2.4. A new cargo appears in the market
Market conditions change constantly. A new cargo may appear after the plan has already been built. The question is whether this cargo changes the optimal decision. Marine Solver allows the user to add the new cargo to the pool and quickly recalculate scenarios.
Practical formulation: Imagine you already have a working plan, and a new cargo appears. Marine Solver helps check whether this cargo is attractive enough to change the current plan.
2.5. A cargo disappears from the market
The opposite situation is equally common. A cargo that was included in the pool may no longer be available because another party has taken it or the cargo owner has withdrawn it. Marine Solver allows the user to remove the cargo and generate a new plan without rebuilding the analysis manually.
Practical formulation: Imagine you built a plan around several cargo opportunities, but one of them is no longer available.
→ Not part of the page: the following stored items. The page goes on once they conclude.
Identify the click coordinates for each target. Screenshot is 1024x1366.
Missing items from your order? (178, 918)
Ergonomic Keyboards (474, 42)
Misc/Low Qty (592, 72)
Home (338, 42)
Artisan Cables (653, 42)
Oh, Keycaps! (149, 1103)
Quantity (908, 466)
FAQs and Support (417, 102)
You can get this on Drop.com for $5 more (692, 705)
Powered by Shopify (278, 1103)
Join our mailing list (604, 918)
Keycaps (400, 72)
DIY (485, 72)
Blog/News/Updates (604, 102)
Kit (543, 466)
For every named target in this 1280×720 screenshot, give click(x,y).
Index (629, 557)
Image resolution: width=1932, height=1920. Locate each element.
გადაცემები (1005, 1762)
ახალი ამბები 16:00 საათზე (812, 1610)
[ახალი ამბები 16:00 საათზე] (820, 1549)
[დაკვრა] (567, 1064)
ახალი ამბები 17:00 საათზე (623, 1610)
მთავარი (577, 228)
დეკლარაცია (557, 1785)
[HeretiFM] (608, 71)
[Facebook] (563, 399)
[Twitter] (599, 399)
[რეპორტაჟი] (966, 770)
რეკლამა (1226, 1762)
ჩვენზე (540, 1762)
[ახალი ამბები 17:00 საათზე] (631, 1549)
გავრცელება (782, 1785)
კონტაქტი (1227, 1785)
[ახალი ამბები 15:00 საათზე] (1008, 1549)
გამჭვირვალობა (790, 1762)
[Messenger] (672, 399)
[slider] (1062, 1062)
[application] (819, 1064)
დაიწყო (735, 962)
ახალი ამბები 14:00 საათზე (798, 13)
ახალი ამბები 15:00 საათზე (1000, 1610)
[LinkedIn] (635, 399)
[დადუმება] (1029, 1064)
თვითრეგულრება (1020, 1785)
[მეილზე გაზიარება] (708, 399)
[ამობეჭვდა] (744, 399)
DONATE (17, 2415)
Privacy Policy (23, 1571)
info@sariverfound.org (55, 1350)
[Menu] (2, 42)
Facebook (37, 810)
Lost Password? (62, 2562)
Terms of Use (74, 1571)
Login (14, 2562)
Marine Solver helps remove it from the pool and immediately see the next-best plan.
3. Vessel Selection
3.1. One cargo looking for the best vessel
A company may have one specific cargo and several vessels that could potentially perform it. The vessels may differ by open position, speed, consumption, cost, size, CII baseline and future availability. Marine Solver helps compare which vessel is best suited for this cargo.
Practical formulation: Imagine you have one important cargo and several available vessels. Marine Solver helps identify which vessel can perform it with the best total result.
3.2. Selecting a vessel under tight laycan
A cargo may have a narrow laycan window. The best vessel is not necessarily the cheapest one, but the vessel that can realistically reach the loading port in time.
Practical formulation: Imagine the cargo is attractive, but the laycan is tight. Marine Solver helps check which vessel can arrive in time and how much operational buffer remains.
3.3. Selecting a vessel under emissions or compliance pressure
Different vessels may produce different emissions and regulatory costs on the same route. A technically feasible vessel may not be the best choice once ETS, SECA or CII considerations are included.
Practical formulation: Imagine several vessels can perform the cargo, but one produces a better result once fuel consumption, emissions and compliance costs are included. Marine Solver helps identify this difference before the fixture decision.
3.4. Selecting a vessel with future positioning in mind
The best vessel for the current cargo may not be the best vessel for the fleet plan as a whole. Future position matters.
Practical formulation: Imagine one vessel performs the cargo cheaply but ends in the wrong region. Another vessel produces a slightly different immediate result but supports the next step of the fleet plan. Marine Solver helps evaluate this trade-off.
4. Mandatory Cargo and Contract Protection
4.1. One mandatory cargo and several optional cargoes
A company may have one cargo that must be performed, while other cargoes are optional. This situation can be modeled by marking the mandatory cargo as required. Marine Solver then searches for scenarios that preserve the mandatory commitment while optimizing the remaining choices.
Practical formulation: Imagine one cargo is already committed and cannot be missed. Marine Solver helps build the best plan around that cargo without breaking the obligation.
4.2. Several mandatory cargoes
Sometimes there are two or more cargoes that must be performed. They may have different laycans, routes and operational requirements. Marine Solver can help determine whether they can be performed by one vessel, should be split across vessels, or create conflicts.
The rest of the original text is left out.